I will admit I don't have the heart right now to read thoroughly about the real-life case of Devi (Nandita Das, every bit as amazing as you'd expect), but from the articles I have skimmed it seems the film presents only some of the injustice, deliberately blinkered pronouncements, and damaging attitudes converging dangerously on her life.
In the film, the people with power follow their own agendas with little or no compassion for or interest in the facts and their contexts. Almost everyone in the film seems determined to maintain the broken system of which they are a part, trampling human rights and basic kindness and decency from the gut-wrenching level of basic personal safety and the right to live free from fear down to accidental evidence-tampering and inappropriate grabs at celebrity. It's full of people who act out of self-interest, some because they are corrupt or afraid, some because they are oblivious or lazy. It's a frightening portrait of how ridiculous humans can be.

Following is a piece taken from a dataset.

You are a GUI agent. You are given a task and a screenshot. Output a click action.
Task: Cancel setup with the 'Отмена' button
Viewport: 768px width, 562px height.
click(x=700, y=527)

While it is absolutely crucial that films like this exist at all, I also cannot help but wish this particular one were more elegantly made (which is not dissimilar to my reaction to Amu). The performances are fantastic and the overall look evocative, but is there not a way for characters' dialogues to sound like actual speech instead of lists of bullet points prepared for government committee meetings? There is so much a film can say without literally outlining philosophies—though maybe that effect is part of the point of the film, that people speak (and act) without thinking and tend to repeat what they've been taught without questioning or re-contextualizing—the strongest moments of Bawandar shine when the filmmakers simply show the pain and injustice of the story, and the depiction of the events is very effective.

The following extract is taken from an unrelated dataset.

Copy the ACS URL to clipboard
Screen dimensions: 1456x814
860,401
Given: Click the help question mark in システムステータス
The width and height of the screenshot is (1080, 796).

The narrative device set up to show them is the weakest link; it's so poorly integrated and hokey that I could easily believe that it was tacked on at the last minute. The film is framed within a current investigation of the events (which happened several years earlier) by British student Amy (Laila Rouass, whom I only know from the trashtacular show Footballers' Wives and barley recognized here) and her Indian friend Ravi (Rahul Khanna). It's not so bad when these two young visitors experience Devi's story through research and interviews with key players—after all, most of us viewers are outsiders too, so Amy and Ravi are a sensible way to lead us into this almost unbelievable situation—but Amy's voiceovers of her writeup of her research are insultingly simplistic, as are her exchanges with Ravi over travel-guide-preface material like "India is a land of contrasts!", "But what about 'kitchen fires' and dowries?!?!", and "That's just another western perversion!"

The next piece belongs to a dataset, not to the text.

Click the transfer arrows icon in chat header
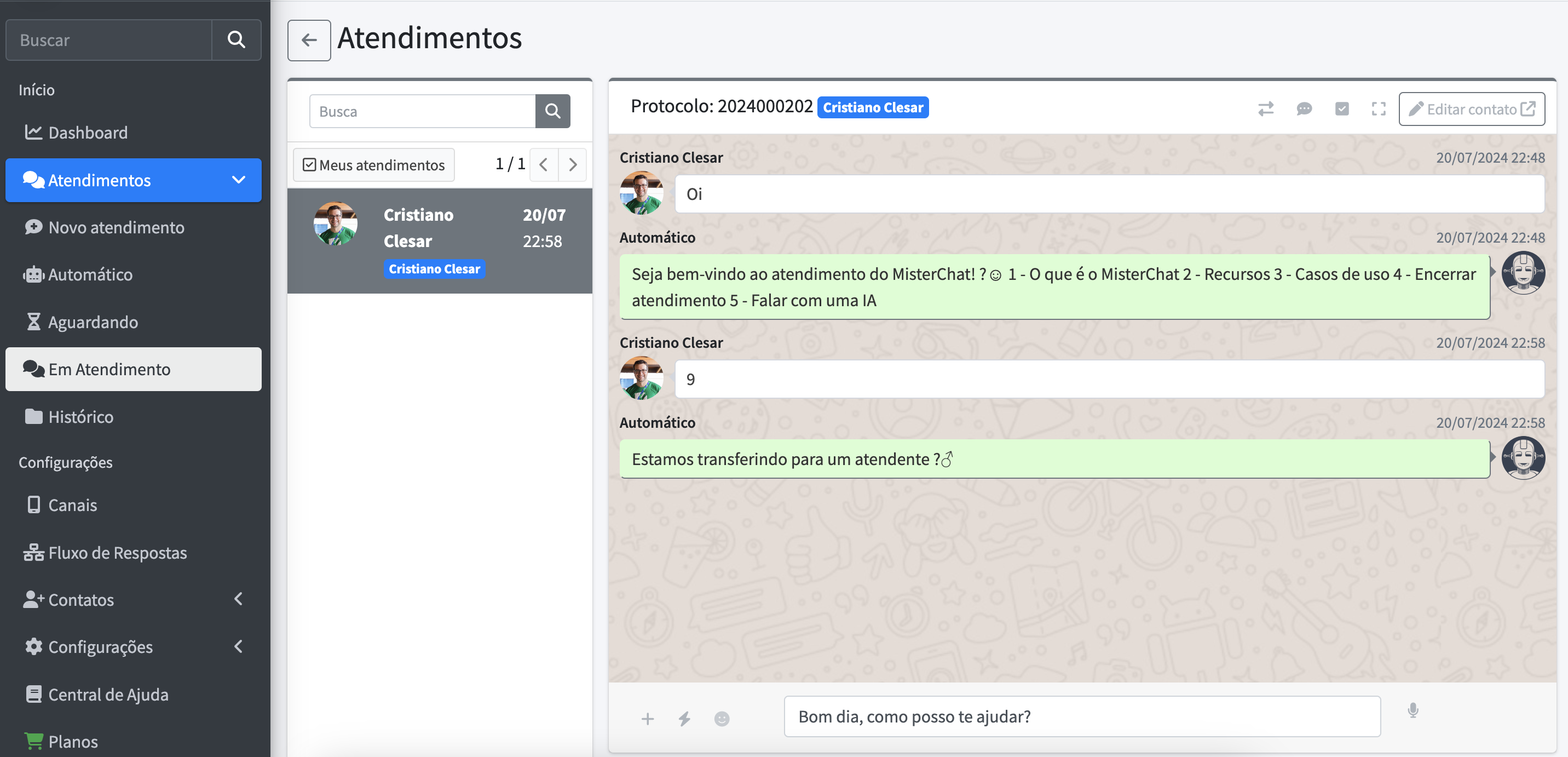The width and height of the screenshot is (1568, 757). pos(1265,109)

To illustrate the kind of injustice that runs throughout this story, I will say a bit more about the scene of Bhanwari Devi's trial. The final courtroom judgment hinges on staggering ignorance as the judge states that an older man could not possibly perform sexually in the presence of a younger family member (his nephew, in this story) and that a high-caste man would never even touch a lower caste woman, let alone have a physical relationship with her. From what I've read, these are the real-life judge's actual decisions. When Lillette Dubey, playing a women's rights advocate from Delhi, shouts out in the court room "[Rape] is not about sex. It's about subjugation!" I wanted to leap to my feet and join her.
Even when Bawandar is less graceful than I'd like, it clearly shows how complicated the basic components of this story, and of social change at all, are, how blindingly frustrating it must be to work for the simplest of improvements or rights within an attempt at cultural relativism. Education, class, location, and power are no sure markers of what people believe or what they are willing to do.
Doctors, police, lawyers, Delhi politicians, activists, other women affiliated with the justice system...one after the other they demonstrate how little they understand are care about what actually happened and why. Each of us, then, has a role to play in making the world a better place. We can be products of ancient and now-criticized cultural systems and still be proponents of change.
Read more about Bawandar in The Hindu and on Doc Bollywood. And as an attempt at palette-cleansing, join Amy in dreamily mulling over her ramped-up relationship with Ravi.
Believe it or not, I don't include this shot just for the pixelated brain-candy of post-shag Rahul Khanna; it's a poignant contrast of sex as affection and mutuality, as well as the freedoms of the wealthier, mobile, and foreign (Amy)/foreign-returned (Ravi).